Ronan Day-Lewis On His Feature Directorial Debut, Anemone
BY DAVID GRAVER October 27, 2025
The 2025 New York Film Festival hosted Anemone’s world premiere, which Surface attended as the guest of official partner Rolex, before the Focus Features film screened at the BFI London Film Festival and opened in theaters in the U.S. and the U.K. Simultaneous with this, Ronan presented a suite of new paintings in his debut solo exhibition with Megan Mulrooney, “Anemoia,” which runs through November 1. Both the filmic and painted works apply a surreal sensibility to decidedly human subject matters.
Though driven by unease and apprehension, the story of Anemone comes to life through the sensorial cinematography by Ben Fordesman, which depicts the subtle movement of hands to sweeping scenes of trees in the wind. “I wanted to find ways of joining this intimate, almost suffocating human story with something larger and mythic, at times beyond the awareness of the characters,” Ronan tells Surface. “The way we photographed the natural environment was essential to this, and the cutting—when we would give ourselves permission to depart from the human drama and make the audience aware of something stranger and more mysterious happening at the fringes of this world.”
The concept of a location as a character functions two-fold here—with the confines of the cabin acting as a pressure cooker, and the outside world offering space for secrets to spill and feelings to emerge. Moments by the sea and a trek through a glowing, abandoned amusement park lend beauty and mirror emotional arcs. “We’d first decided to look at Anglesey off the coast of Wales as the setting partially because the script called for a beach directly abutting the forest, for the exploratory sequence where Jem first starts to get a sense of Ray’s environment and they emerge from the trees directly onto the sand,” Ronan explains.
“There was a beach on the island which seemed to fit that description. It was the first location we looked at and it was eerie how precisely it matched what I had imagined. These uniform rows of tall, spindly trees just ended abruptly before these dunes covered in long silky grass. The shore itself was vast and completely empty, and the water was totally still that day, and there was this feeling that you were standing at the edge of the world,” he says.
“Wind was written into the script, but mostly in the sound design, only once visually,” he continues. “We knew we’d have to manufacture a huge current of wind in the beginning of the film, and I had sort of thought of that as an isolated incident. But I didn’t realize that the wind on the island would be incessant. We decided early on to be alive to that. Most of the wind you see in the film is real.”

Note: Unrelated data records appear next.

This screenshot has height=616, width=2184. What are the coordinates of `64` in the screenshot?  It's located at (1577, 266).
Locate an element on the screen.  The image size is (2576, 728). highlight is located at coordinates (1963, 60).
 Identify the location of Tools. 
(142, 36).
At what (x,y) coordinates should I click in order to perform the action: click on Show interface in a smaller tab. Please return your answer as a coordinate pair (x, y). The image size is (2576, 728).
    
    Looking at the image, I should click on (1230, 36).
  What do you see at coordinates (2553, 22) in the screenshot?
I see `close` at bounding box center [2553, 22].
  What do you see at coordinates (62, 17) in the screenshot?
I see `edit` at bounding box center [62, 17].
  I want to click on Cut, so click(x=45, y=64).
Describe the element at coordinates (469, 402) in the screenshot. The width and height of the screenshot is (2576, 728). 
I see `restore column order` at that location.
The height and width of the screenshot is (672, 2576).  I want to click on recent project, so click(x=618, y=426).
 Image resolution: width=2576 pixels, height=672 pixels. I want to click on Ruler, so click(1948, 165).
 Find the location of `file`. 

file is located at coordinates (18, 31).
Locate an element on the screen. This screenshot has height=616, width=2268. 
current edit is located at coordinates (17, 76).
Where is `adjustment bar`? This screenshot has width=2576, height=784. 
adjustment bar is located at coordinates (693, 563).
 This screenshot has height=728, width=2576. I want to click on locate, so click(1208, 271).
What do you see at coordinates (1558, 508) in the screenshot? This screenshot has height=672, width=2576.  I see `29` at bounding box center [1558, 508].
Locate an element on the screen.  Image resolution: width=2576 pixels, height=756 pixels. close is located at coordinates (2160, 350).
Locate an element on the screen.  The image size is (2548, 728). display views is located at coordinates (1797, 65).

Mark Walledge, the supervising locations manager, led the search for a wooded area where they could build the film’s cabin. “We were walking around one of these when we saw something through the trees, a bit of a stone wall, and we went toward it and stumbled out into this circular clearing which was the exact size and shape as the clearing described in the script,” Ronan says. “There were the bones of this very old looking stone structure at the edge of the clearing which was the exact dimensions for the hut.” This discovery was woven into Ray’s backstory.
Ronan accented two scenes from the film—both moments of surrealism, one an epiphany—with a quadruped creature that appears in some of his painted pieces. For anyone familiar with his paintings, it feels like an artistic exclamation point, or the establishment of a unified otherworld. “I think of painting and film as two expressions of the same impulse,” Ronan says. “That impulse can be mysterious.”
A complex creative current passes between the film and the Megan Mulrooney exhibition. “I was pulling from Flickr photos from the early two thousands, thinking a lot about collective memory and of wanting to inhabit other lives and of this body of work as the seed of another film,” Ronan says of the source material behind this series of paintings. “But I was also making that show in a room above the cutting room while editing Anemone, painting at night and through the weekends, so the images and the overall feeling of the show were heavily influenced by the world I was entering downstairs.”